*** Begin section ***

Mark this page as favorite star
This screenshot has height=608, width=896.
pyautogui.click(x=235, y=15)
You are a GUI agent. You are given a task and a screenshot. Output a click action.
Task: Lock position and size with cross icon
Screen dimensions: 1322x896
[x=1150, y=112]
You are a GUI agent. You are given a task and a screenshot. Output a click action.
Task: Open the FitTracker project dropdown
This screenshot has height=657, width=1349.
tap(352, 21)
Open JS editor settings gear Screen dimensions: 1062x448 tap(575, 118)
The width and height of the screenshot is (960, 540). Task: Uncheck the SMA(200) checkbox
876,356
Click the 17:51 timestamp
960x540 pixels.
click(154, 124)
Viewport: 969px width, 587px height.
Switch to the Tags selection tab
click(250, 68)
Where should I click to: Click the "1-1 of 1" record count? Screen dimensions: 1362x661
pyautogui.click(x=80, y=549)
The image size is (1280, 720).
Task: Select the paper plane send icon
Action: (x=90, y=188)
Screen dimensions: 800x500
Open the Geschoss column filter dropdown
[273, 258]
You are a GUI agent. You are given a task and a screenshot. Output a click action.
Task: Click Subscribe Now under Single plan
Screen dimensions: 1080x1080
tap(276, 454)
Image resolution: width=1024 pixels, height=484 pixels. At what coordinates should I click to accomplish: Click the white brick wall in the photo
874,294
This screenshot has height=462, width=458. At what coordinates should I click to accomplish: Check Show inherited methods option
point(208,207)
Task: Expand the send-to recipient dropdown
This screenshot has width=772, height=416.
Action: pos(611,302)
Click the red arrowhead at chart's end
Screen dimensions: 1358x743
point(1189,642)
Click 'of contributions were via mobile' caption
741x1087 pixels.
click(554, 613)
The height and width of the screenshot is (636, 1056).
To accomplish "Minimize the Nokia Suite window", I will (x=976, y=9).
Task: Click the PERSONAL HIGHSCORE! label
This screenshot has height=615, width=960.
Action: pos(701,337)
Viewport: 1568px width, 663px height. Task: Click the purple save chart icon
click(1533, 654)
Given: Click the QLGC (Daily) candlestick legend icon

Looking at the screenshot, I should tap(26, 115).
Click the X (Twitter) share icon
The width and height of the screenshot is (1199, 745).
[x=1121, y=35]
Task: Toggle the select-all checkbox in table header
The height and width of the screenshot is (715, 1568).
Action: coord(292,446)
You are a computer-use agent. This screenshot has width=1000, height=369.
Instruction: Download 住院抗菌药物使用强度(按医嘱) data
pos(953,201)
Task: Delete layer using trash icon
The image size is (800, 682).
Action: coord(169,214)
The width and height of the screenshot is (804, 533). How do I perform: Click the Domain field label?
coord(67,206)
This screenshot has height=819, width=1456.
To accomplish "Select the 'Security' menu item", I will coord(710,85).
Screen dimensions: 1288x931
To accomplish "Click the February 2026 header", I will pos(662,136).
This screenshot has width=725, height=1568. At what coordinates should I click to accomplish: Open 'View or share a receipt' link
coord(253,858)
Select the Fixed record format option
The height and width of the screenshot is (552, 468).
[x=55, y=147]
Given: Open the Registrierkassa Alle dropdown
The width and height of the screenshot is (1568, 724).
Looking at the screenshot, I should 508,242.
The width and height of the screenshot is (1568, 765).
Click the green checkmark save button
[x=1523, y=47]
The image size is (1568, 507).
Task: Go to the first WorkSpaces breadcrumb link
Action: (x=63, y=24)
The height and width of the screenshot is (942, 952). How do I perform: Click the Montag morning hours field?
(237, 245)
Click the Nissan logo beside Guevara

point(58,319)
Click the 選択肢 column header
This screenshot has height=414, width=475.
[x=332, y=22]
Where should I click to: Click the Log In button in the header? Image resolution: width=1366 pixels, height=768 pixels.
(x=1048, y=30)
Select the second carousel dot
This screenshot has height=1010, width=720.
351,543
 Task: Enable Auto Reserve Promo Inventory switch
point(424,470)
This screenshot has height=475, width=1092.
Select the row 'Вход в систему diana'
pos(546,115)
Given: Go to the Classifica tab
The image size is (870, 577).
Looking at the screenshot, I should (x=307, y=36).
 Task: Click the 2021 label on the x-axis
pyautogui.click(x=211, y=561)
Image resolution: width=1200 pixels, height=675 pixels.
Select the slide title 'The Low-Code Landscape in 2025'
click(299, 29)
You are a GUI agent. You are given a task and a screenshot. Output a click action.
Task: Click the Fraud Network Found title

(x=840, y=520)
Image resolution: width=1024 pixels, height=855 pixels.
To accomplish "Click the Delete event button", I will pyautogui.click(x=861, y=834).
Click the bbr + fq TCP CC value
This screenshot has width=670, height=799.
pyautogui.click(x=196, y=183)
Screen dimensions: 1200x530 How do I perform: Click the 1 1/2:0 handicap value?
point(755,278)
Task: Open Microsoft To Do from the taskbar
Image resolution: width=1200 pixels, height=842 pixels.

*** End section ***

Output only an exact transcription of the lines above from the one with "Viewport: 1568px width, 663px" up to and including the one with "Task: Toggle the".

**SOLUTION BELOW:**
Viewport: 1568px width, 663px height. Task: Click the purple save chart icon
click(1533, 654)
Given: Click the QLGC (Daily) candlestick legend icon

Looking at the screenshot, I should tap(26, 115).
Click the X (Twitter) share icon
The width and height of the screenshot is (1199, 745).
[x=1121, y=35]
Task: Toggle the select-all checkbox in table header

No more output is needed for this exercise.